There are, however, a few very important points to understand about testing your work that should be adhered too. Below are just a few of the methods you can use to fill your training with valuable learning experiences.
Framing the work correctly.
We are ’wired to win’ at a very deep level when we are engaging in combative exchange. However, this concept sometimes can work against us in that it moves us outside of our learning and development mindset into the ‘survival’ mindset. For us to be able to analyse the merit of a method or the level at which we have built attributes we need to frame our exchanges correctly. For instance, is we are working on HeavyBody attribute, we should be looking to obtain feedback from ourselves and our partners on noticeable changes. If we can understand if the training is making us feel heavy or not in free exchange then we have something to work with in our person training.
Keeping your work to yourself
Secondly, we need to maintain a level of secrecy from our regular training partners. This is not to protect some ancient knowledge, but simply to ensure that they are reacting in an honest way to the work we undertake. When we tell someone what we aim to do, especially when a teacher tells a student what they are about to do, the partner will often either deliberately try to stop the method, or will excessively react to the method. However, if we simply do the work and then ask the partner afterwards how it felt, they will be able to provide honest work in the free exchange, and give an honest account in the final assessment.
Step outside your group.
In Brazilian JiuJitsu there is plenty of opportunity to go and train with other groups. There is a culture of ‘open mats’, where students are able to turn up and spar with their peers. This is a very useful tool for someone testing their development for several reasons. Firstly, the partner in a new gym will invariably want to prove the point that their gym is legitimate so will attempt to win honestly. Secondly, in a new environment there is a mental pressure on you as the new person that will test whether the attributes you have built are innate or only manifest when focused. Generally, when you have built these attributes such that they are engrained, the new partners will comment on them, often “wow how much do you weigh!” then surprise at the low figure, or “you’re so strong! What lifting do you do?” then surprise at the minimal amount. These are good pointers towards your attributes being engrained.

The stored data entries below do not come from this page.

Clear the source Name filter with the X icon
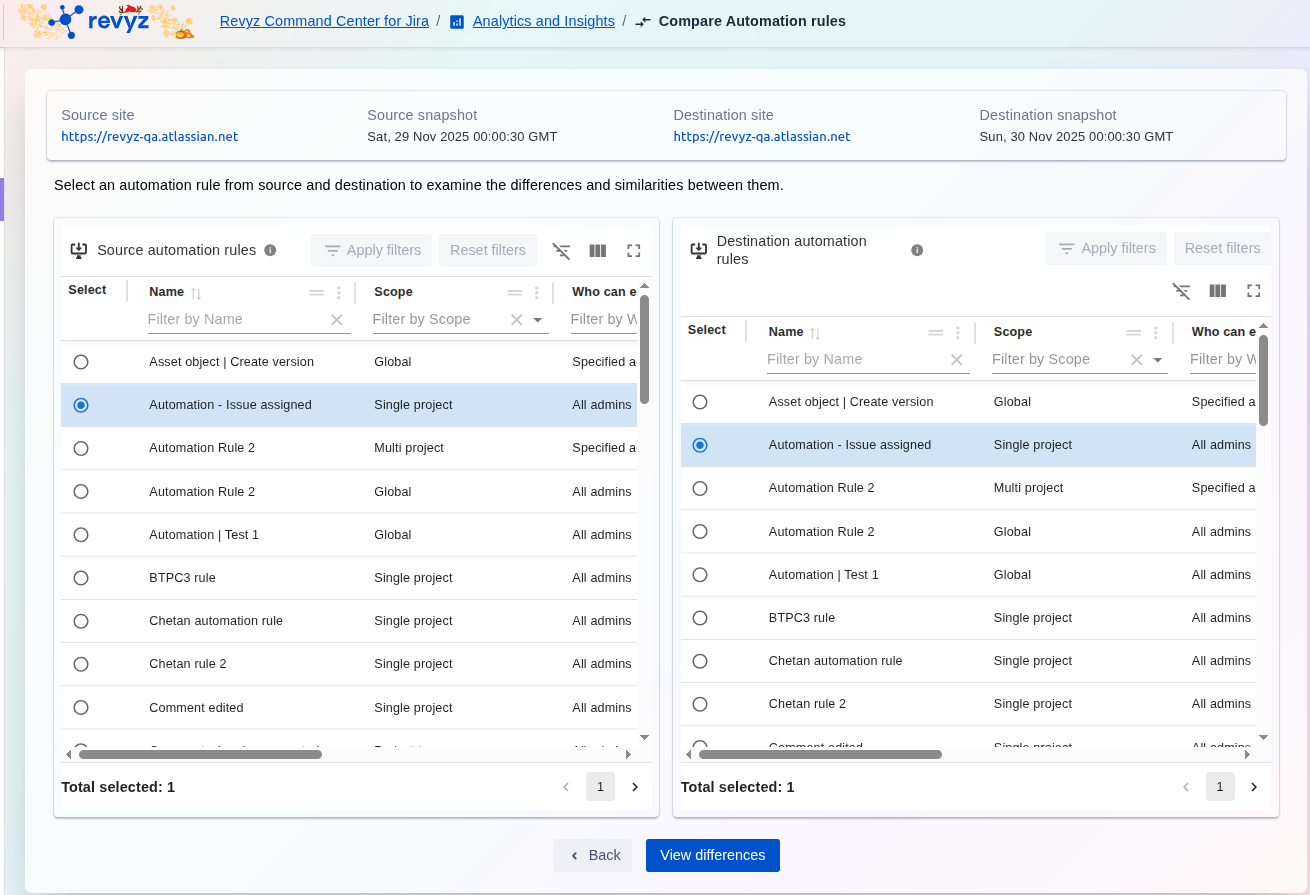This screenshot has width=1310, height=895. (x=337, y=319)
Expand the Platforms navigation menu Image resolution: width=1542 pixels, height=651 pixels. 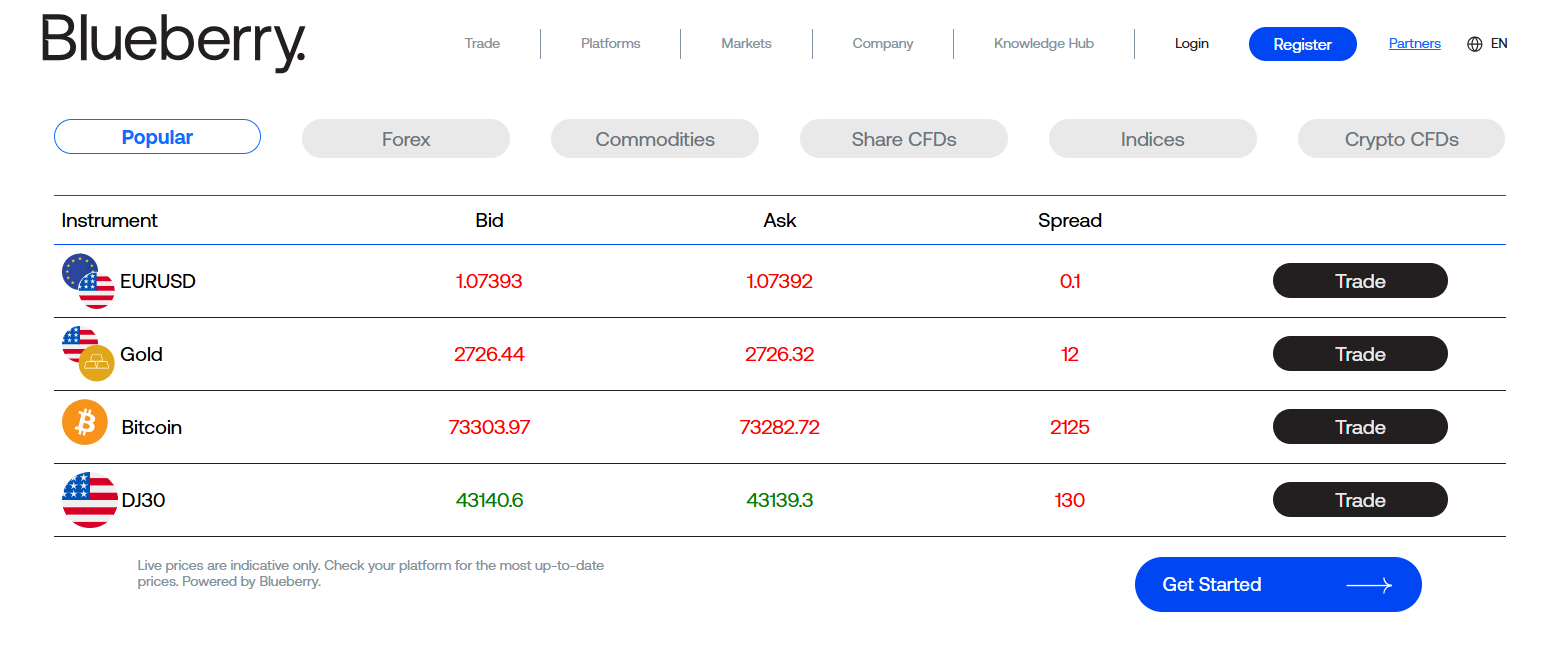pyautogui.click(x=610, y=44)
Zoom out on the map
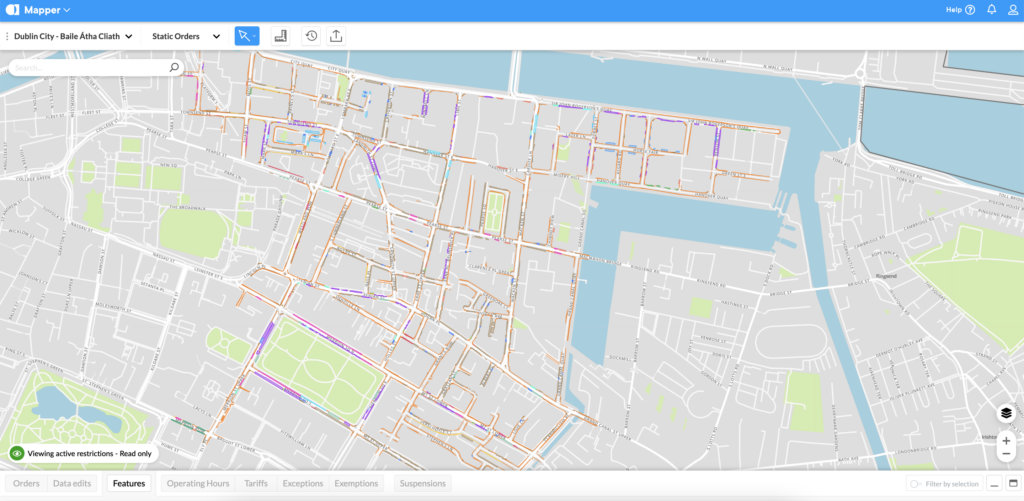Viewport: 1024px width, 501px height. tap(1006, 455)
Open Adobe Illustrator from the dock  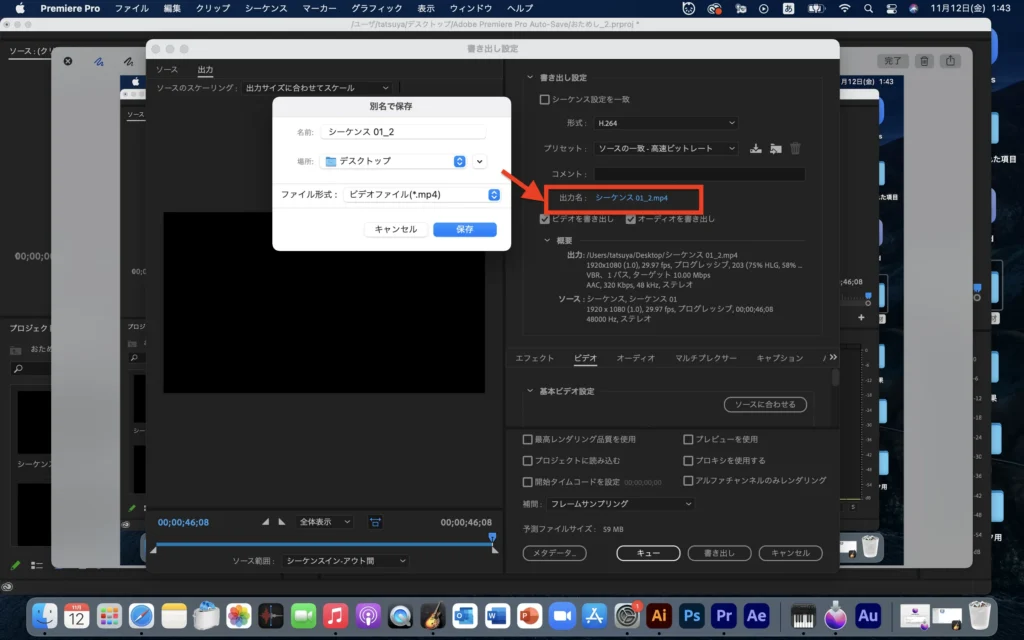(658, 615)
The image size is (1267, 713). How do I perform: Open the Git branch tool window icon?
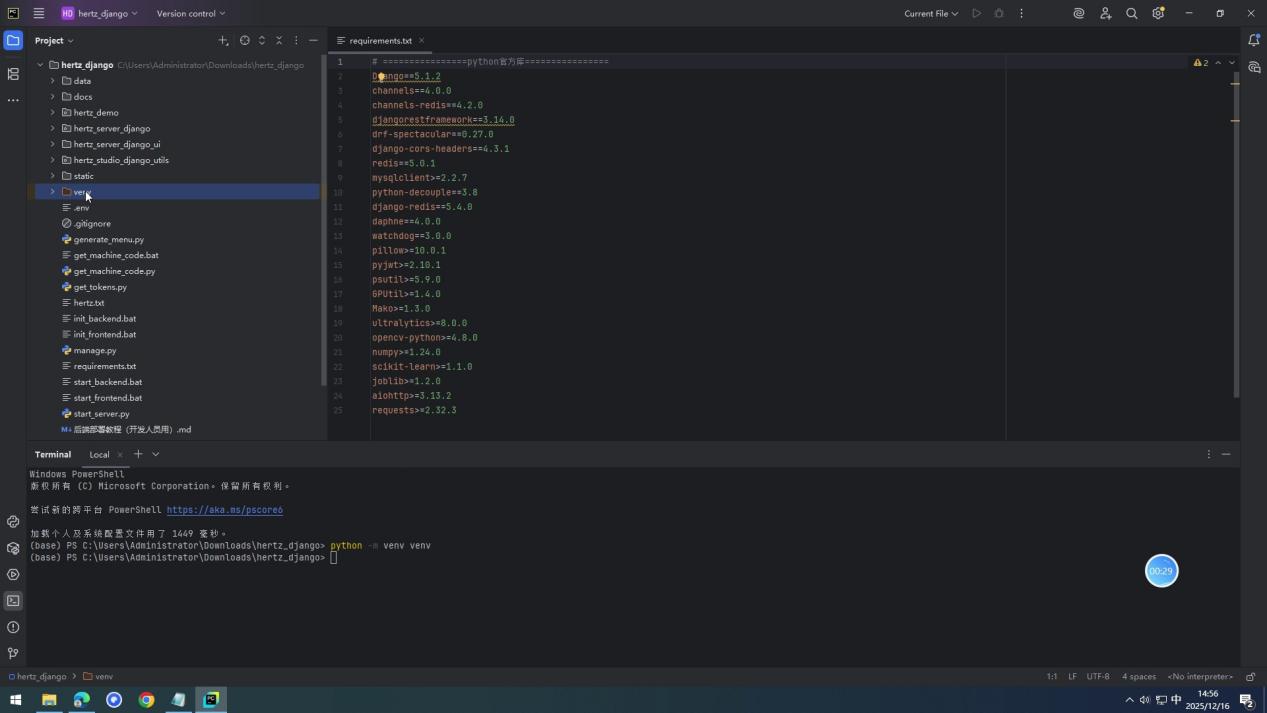click(13, 653)
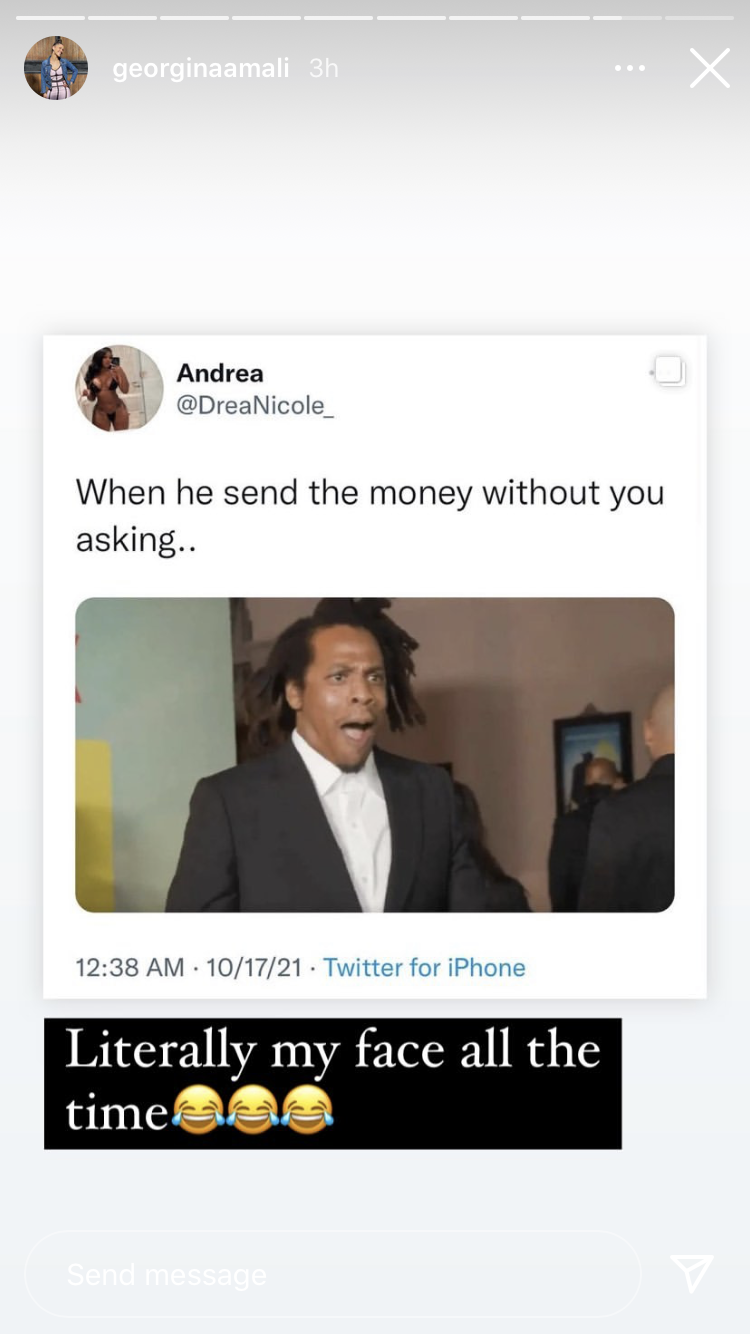Tap the 12:38 AM tweet timestamp
This screenshot has height=1334, width=750.
click(x=130, y=967)
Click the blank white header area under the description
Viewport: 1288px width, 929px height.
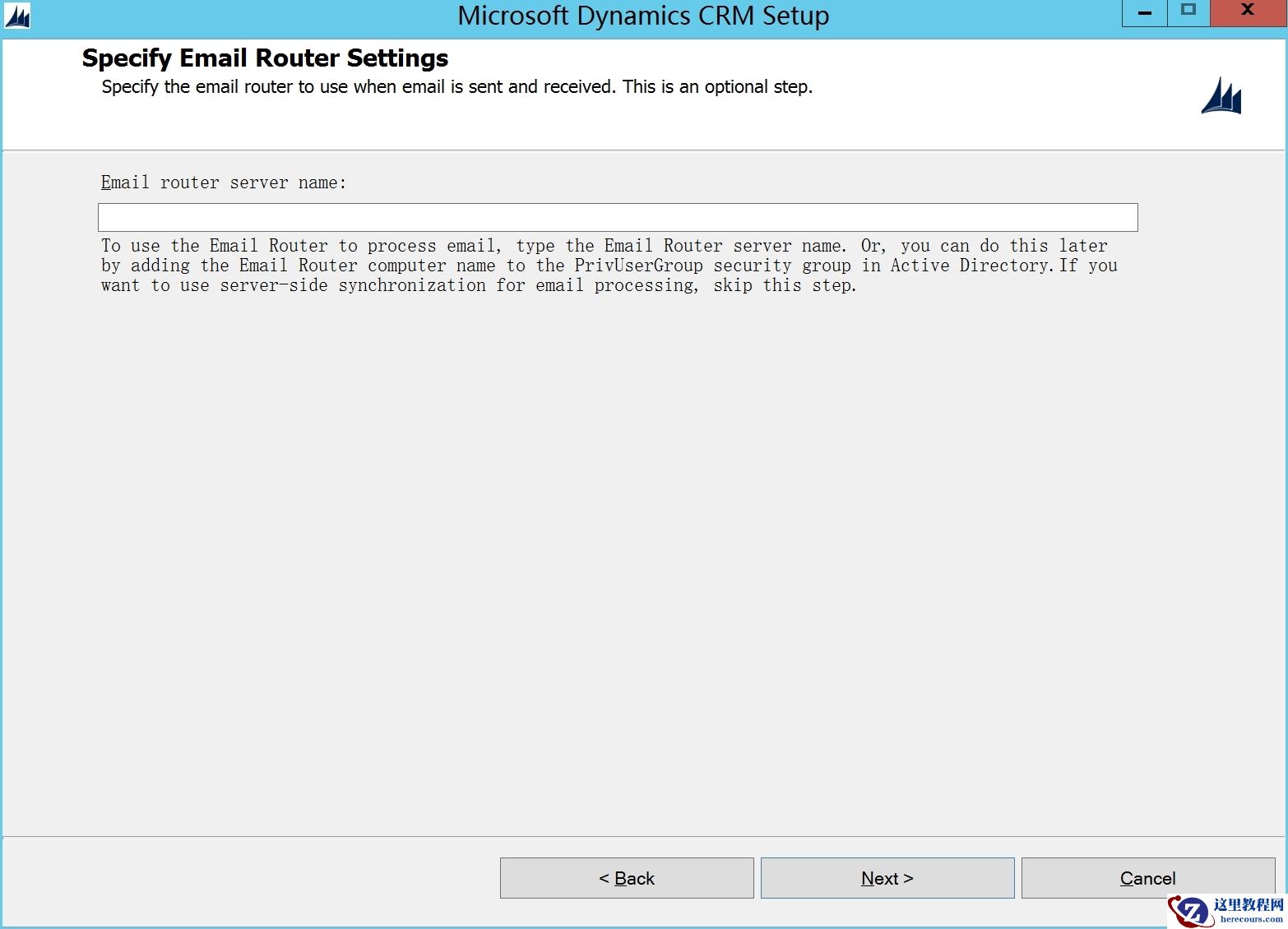576,123
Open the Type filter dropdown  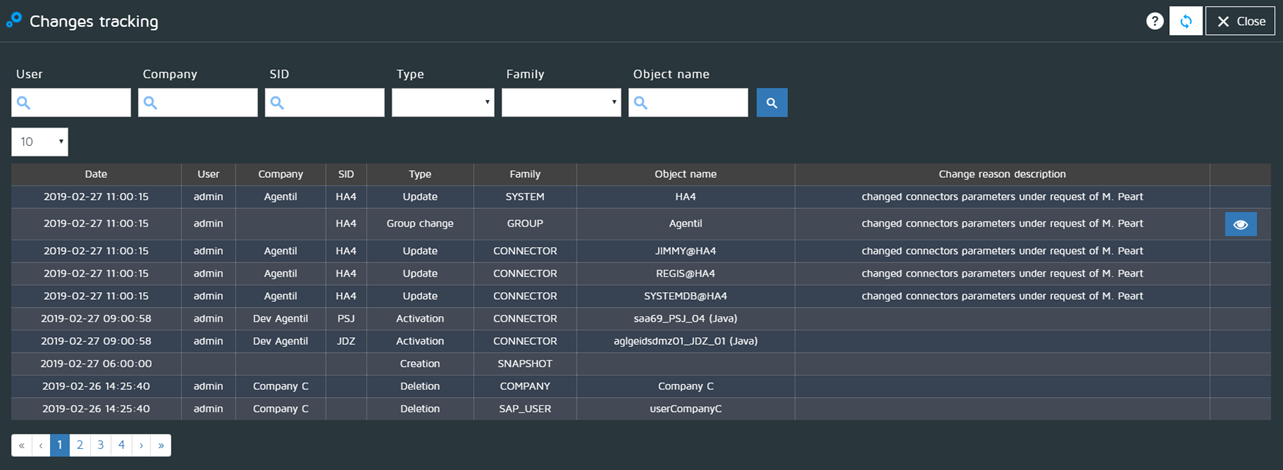tap(442, 103)
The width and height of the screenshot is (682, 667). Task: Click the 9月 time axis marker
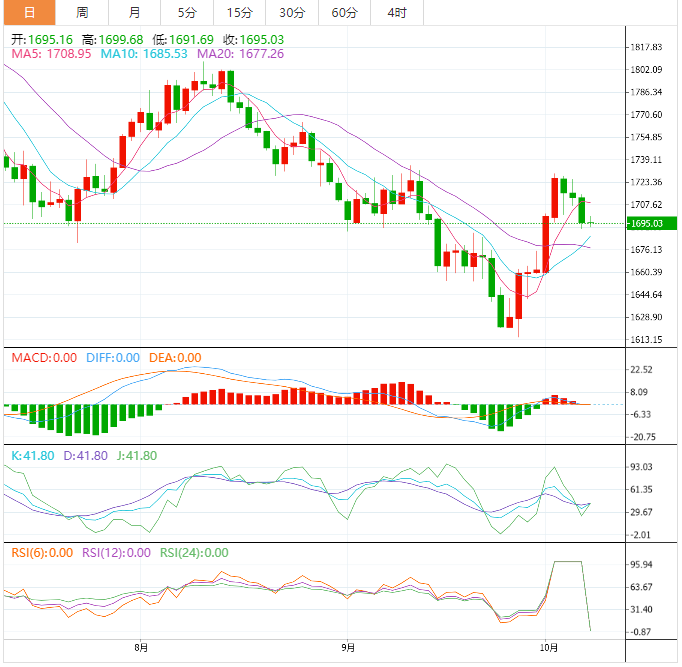click(x=346, y=647)
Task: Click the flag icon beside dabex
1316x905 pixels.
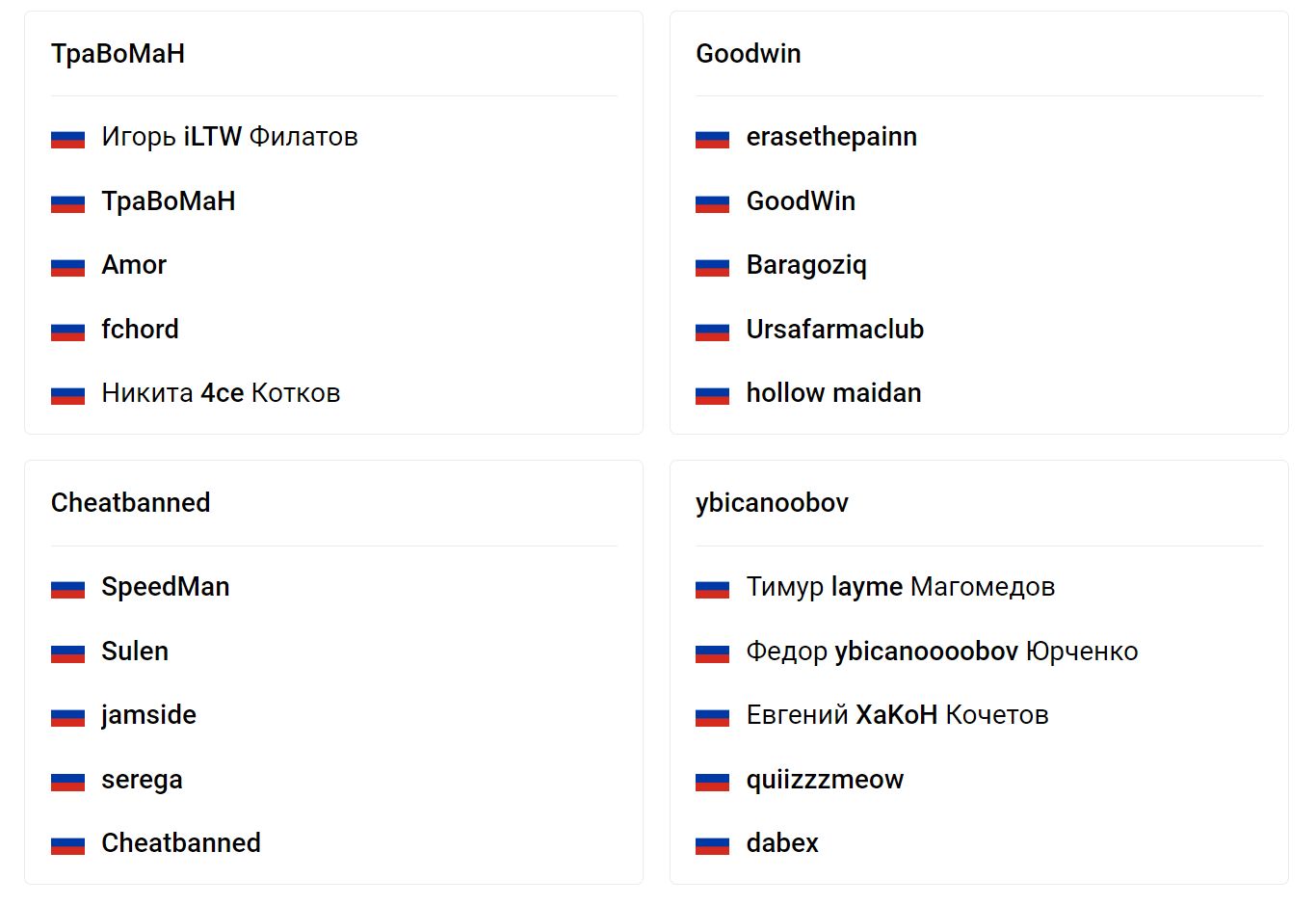Action: pyautogui.click(x=712, y=845)
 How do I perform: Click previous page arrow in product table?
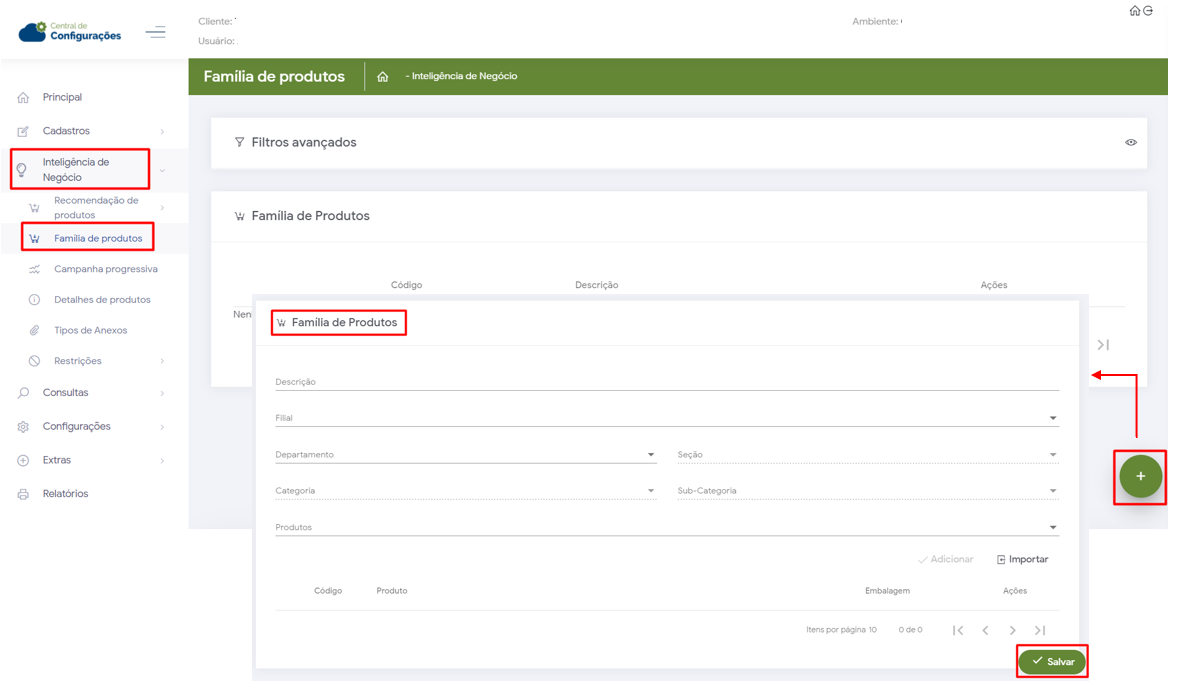pos(985,630)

Of course, this is true of any martial art where sparring and non-compliant exchange is promoted. Visiting other Kickboxing Gyms, MMA gyms even Push Hands classes will allow you to enter a similar exchange with your peers and get similar honest feedback. Of course, the further and more immediate feedback comes from engaging in competitions or sport fighting, where, despite the rulesets you can test specific attributes in the crucible of combative exchange with someone REALLY trying to beat you!
In conclusion, it is easy to delude yourself. It is easy to think that what you train, do or teach is special or superior. But in a world conspiring to present you with Bullshit at every turn the only way in which you will truly know is if you test your methods for yourself, accept the defeats and learn from the dead ends of training. I have been down many of these dead ends and they are only ever highlighted when someone is stood in front of you who doesn’t care about your ‘skills’, your ‘reputation’, your ‘method’, but instead who just wants to win the exchange. Far from being your enemy, they can represent your greatest ally on the martial journey.